Depending on their sources for news, Americans are consuming vastly different accounts of the events unfolding around the country, but if it weren’t for these teams of persistent online media reporters, it’s likely Americans wouldn’t even have access to the truth. Press conferences, rallies, and interviews with local business owners as they clean up broken glass in the daylight — these all make for nice stories, but they ignore unfortunate realities, and they demonstrate a lack of both journalistic curiosity and ultimately integrity. Americans need access to what unfolds when things turn a dark corner, long after mainstream reporters become frightened or tired.

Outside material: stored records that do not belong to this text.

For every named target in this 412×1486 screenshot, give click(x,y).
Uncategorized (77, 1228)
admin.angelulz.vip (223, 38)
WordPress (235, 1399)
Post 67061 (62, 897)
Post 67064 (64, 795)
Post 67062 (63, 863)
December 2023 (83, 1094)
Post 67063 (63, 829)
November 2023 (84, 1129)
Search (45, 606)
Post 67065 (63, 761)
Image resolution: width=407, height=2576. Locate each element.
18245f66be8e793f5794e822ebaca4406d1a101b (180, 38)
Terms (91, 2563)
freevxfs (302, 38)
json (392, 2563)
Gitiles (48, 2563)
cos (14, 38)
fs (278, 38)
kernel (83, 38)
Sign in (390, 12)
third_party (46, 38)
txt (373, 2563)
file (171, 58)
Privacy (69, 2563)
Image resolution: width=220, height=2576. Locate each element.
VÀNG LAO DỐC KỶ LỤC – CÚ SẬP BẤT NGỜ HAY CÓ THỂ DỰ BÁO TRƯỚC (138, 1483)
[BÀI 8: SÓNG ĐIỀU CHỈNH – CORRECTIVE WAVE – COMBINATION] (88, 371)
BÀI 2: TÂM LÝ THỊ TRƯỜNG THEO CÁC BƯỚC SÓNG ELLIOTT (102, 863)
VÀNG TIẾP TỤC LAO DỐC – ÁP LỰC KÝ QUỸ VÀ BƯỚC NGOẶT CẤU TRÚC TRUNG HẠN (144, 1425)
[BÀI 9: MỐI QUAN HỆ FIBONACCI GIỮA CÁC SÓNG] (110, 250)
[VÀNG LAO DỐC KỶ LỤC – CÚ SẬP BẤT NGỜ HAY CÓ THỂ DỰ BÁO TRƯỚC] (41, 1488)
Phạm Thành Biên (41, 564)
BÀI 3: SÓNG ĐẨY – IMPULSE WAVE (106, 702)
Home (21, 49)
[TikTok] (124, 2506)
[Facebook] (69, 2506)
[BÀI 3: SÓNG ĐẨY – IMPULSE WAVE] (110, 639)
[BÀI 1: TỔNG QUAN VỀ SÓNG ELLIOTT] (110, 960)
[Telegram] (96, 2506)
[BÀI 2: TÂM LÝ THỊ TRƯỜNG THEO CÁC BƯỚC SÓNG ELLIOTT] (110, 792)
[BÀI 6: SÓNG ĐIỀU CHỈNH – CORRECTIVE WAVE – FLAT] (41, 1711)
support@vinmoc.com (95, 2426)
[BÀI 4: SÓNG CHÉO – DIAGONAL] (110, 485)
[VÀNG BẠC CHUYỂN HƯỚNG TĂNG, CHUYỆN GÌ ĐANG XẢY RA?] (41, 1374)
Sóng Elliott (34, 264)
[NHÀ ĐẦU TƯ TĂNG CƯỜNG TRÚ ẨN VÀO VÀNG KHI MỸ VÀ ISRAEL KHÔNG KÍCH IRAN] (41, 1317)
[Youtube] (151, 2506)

“Our team’s goal in Kenosha was simple,” McGinniss told The Federalist. “[G]ather a complete picture of the events as they unfolded, interviewing citizens cleaning up the streets the day after, protesters with good intentions, those bent on destruction of property, and even the armed individuals who were guarding businesses in a show of force.” In other words, his team’s goal was to convey the whole story, peaceful and non-peaceful alike.

“If we didn’t tell [the story], would it get out?” Talcott asked. “Would anyone know what’s going on? I’m not sure.”